サステナブルな社会に貢献する姿勢と行動を磨くために、アセットマネジメントOne菅野暁社長が社外のさまざまな分野の有識者をゲストに迎え、対話を通じて学びを重ねるシリーズ。第6回は、リ・パブリック共同代表の田村大をゲストに迎えた。日本各地の企業や自治体と組みながら、「持続的にイノベーションが起きる生態系(エコシステム)」を研究・実践する活動から見える課題やその解消に向けてのヒント、これからの日本の金融に期待する役割について話を聞いた。司会進行は、サステナビリティ推進室の小松みのり室長が務めた。
イノベーションが持続する環境の条件とは
菅野 暁(以下、菅野):当社がより社会に貢献できる企業へと発展していく上で、実践家のお話は大変貴重な学びになります。田村さんは現在は九州を中心にさまざまなプロジェクトをリードされているそうですね。まずは、簡単にご経歴を伺ってよろしいですか。
田村 大(以下、田村):生まれは横浜で、高校以降は東京で過ごしました。東京大学の学部時代には認知系の心理学、中でも人工知能に関心があって勉強していました。卒業後は博報堂に入社して広告ビジネスに携わっていたのですが、4年目を迎えた頃に「Windows98」が発売になって、世の中にインターネットが急速に広まったんですね。もともとプログラミングも少しかじっていたこともあったので、IT系の業務に携わる機会が増え、「もっとコンピュータの可能性を追求したい」と考えて東大の大学院に戻りました。
コンピュータサイエンティストの坂村健教授のゼミ1期生として博士課程まで5年間。人間の行動をどうモデル化するかというテーマに興味があって研究を続けていたのですが、人間の行動に影響する環境の変数は膨大で、十分な量的データを取ることは不可能だと思い知ったんです。そこで、人類学的な観察の手法(エスノグラフィー)を用いてデータと掛け合わせていく取り組みを始めました。
☆ ☆ ☆
▸ **解くべき問題**:
1. この対談の抜粋によると、司会進行を務めたのは誰ですか。
2. 田村大との対談の抜粋を、最後の文に続けて書き進めてください。
下の行はこの抜粋とは関係がありません。

▸ **元データ**:
☆ ☆ ☆
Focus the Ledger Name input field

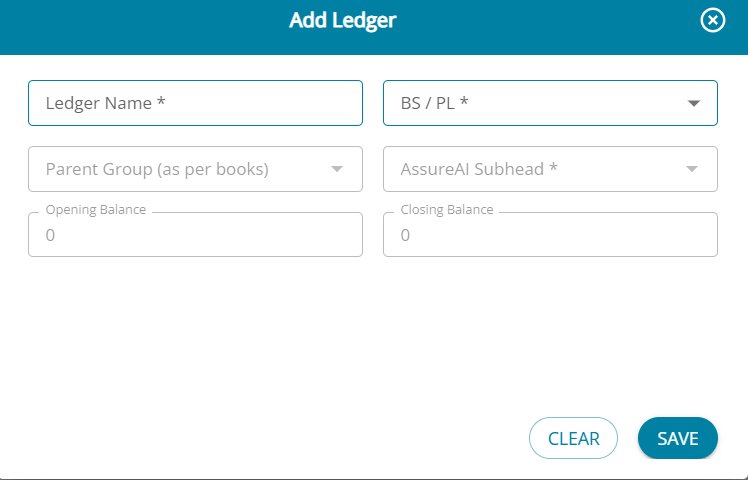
☆ ☆ ☆
▸ **解答**:
1. サステナビリティ推進室の小松みのり室長です。

2.
その流れで知人に紹介されたのがアメリカのIDEOです。「デザインシンキング」という概念を広めたことで有名な会社ですが、当時はまだその言葉さえ生まれていなかった2005年頃のことです。本社のあるパロアルトまで行って話をしたら意気投合し、博報堂との合弁でイノベーションコンサルティングのプロジェクトがスタート。2009年にはイノベーションの作り方を学べる場を作ろうと東京大学i.schoolを立ち上げて、4年半ほどディレクターを務めました。
菅野:すべて博報堂に所属しながらのことだったんですよね。いい会社ですね。
田村:のびのびとチャレンジできる環境でありがたかったですね。でも、結婚式のスピーチで先輩に「博報堂で一番自由にやってる田村君」と言われて「そうだったのか」と驚きました(笑)。IDEOを博報堂につなげることができたという点では、良い貢献ができたのではないかと思っています。
菅野:リ・パブリックを立ち上げたのはどのような思いからだったのでしょうか。
田村:さまざまなコンサルティングのプロジェクトに伴走する中で、大きな疑問を抱くに至ったんです。結局、イノベーションを起こすには、その組織が自らイノベーションを起こせる力を備えなければ意味がない。イノベーションが持続する環境づくりこそが重要なのではないかと。そのシステムづくりに力を注ぐほうが、産業全体、社会全体を前に進められるはずだと考え、博報堂を辞めて会社を設立しました。
小さくても顔が見える経済圏を求めて地方へ
小松:東日本大震災も強く影響したのだそうですね。
田村:はい。震災発生の2週間後に学生たちと気仙沼に入って支援活動を始めたのですが、「元の姿に戻ろうとすることが、果たして本当にこの地域の発展につながるのだろうか」という問いを突きつけられたのです。同時に、これは被災地だけの問題ではなく、東京も含めた日本の各地で起きる問題であるという危機感も抱きました。つまり、社会が自律的かつ創造的に変化できる文化はどのようにして醸成されていくのか。この大きなテーマに挑みたいという思いに駆られたんですね。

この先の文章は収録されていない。